L’effort de syndicalisation à Bessemer est historique. Mais il existe de multiples façons pour les travailleurs de résister et d’améliorer leurs conditions de travail. Les travailleurs de Bessemer se battent pour former un syndicat dans le cadre du Retail, Wholesale and Department Store Union afin de représenter les travailleurs dans les négociations collectives. Et c’est énorme. Mais ce que fait Amazonians United est également énorme. Ils organisent les travailleurs d’une manière différente, sous la direction des travailleurs eux-mêmes. Il y a donc différents modèles dans lesquels les travailleurs peuvent se battre. Et donc tout cela est vraiment important dans la lutte générale.
Un autre aspect important de tout cela est qu’Amazon est une entreprise internationale. Le capital est mondial, donc les actions des travailleurs, le pouvoir des travailleurs et les mouvements doivent aussi être mondiaux, et ils doivent être intersectionnels. Dans l’histoire récente, les syndicats traditionnels ne se sont pas occupés d’autres questions urgentes de justice sociale. C’est pourquoi tant de gens sont enthousiasmés par ce qui se passe à Bessemer et par ce que font d’autres mouvements mondiaux de travailleurs. Amazon Workers United est une coalition mondiale de travailleurs d’Amazon du monde entier qui se réunissent, élaborent des stratégies et coordonnent des actions. Tout cela fait partie de ce que je considère comme un travail très important. Les attaques contre les syndicats sont aussi des attaques contre les communautés de couleur. La syndicalisation dans les entrepôts d’Amazon serait un énorme facteur de nivellement vers le haut.

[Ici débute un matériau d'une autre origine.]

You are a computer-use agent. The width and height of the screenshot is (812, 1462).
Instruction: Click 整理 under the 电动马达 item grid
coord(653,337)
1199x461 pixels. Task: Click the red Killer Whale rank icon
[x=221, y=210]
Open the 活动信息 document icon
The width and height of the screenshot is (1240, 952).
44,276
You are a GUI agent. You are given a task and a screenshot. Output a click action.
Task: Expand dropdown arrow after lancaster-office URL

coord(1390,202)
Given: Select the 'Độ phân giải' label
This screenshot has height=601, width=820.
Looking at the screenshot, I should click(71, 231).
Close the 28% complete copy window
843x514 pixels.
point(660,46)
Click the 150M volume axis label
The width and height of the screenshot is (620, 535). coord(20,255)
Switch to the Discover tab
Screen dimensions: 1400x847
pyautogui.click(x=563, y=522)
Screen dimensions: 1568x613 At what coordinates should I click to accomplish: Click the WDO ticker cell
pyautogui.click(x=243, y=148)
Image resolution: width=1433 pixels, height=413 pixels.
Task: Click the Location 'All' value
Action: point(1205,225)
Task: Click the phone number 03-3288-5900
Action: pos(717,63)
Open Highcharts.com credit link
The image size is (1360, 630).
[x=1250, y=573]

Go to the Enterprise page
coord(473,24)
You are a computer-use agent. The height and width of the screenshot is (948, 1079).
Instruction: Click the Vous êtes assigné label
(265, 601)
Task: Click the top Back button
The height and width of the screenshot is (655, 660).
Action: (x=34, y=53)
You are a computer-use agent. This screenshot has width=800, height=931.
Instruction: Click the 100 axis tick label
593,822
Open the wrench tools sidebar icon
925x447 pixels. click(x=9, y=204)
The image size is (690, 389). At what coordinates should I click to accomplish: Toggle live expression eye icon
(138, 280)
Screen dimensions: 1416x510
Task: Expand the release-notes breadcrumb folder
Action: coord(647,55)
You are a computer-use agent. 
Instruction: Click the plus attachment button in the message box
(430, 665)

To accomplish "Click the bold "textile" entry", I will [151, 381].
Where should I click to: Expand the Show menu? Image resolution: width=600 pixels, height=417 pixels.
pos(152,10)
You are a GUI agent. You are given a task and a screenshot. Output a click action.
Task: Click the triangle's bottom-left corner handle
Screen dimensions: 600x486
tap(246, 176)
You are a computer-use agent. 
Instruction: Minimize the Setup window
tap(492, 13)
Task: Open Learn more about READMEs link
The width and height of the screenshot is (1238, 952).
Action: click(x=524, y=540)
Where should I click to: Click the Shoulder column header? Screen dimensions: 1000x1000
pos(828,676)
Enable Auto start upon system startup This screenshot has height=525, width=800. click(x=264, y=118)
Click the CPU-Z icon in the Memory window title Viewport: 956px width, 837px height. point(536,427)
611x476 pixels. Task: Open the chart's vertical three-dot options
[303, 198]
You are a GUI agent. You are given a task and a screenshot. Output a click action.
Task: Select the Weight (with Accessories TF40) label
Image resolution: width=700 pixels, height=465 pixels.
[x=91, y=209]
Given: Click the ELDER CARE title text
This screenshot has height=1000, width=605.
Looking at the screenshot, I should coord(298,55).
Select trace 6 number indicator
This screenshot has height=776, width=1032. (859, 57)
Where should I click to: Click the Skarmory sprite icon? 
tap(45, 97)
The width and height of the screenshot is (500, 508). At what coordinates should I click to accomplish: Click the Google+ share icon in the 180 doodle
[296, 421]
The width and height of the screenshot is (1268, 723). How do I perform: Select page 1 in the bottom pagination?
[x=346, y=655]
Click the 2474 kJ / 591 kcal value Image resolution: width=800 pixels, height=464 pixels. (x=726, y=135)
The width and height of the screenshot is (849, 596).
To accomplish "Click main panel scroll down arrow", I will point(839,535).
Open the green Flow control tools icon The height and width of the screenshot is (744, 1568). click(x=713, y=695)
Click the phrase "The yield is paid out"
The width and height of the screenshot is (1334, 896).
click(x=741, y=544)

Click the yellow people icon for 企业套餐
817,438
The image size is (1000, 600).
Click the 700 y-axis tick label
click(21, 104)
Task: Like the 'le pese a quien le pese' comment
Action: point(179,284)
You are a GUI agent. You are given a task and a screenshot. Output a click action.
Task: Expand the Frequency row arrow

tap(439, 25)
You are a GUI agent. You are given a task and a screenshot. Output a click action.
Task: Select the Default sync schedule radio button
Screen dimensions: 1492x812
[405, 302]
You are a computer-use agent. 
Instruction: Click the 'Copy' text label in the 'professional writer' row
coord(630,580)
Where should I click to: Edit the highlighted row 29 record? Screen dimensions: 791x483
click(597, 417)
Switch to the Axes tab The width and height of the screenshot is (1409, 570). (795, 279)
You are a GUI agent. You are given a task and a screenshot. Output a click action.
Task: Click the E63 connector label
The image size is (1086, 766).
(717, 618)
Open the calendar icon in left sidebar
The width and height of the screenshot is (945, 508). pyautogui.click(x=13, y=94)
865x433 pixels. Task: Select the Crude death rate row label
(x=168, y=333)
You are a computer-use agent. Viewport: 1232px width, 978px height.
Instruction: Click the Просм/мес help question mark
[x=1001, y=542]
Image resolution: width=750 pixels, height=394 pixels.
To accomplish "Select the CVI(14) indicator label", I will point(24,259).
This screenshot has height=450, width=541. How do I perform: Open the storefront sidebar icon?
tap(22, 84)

Et bien sûr, de concert avec cela, nous devons nous mobiliser pour réduire la richesse obscène qu’Amazon offre à un petit groupe de cadres, cette classe ultra-riche qui ne paie pas sa juste part. Il y a des écoles qui dépérissent. L’eau est empoisonnée, la pauvreté augmente, et ils continuent à garder de plus en plus de ressources pour eux. Il doit s’agir d’un mouvement multiforme et mondial.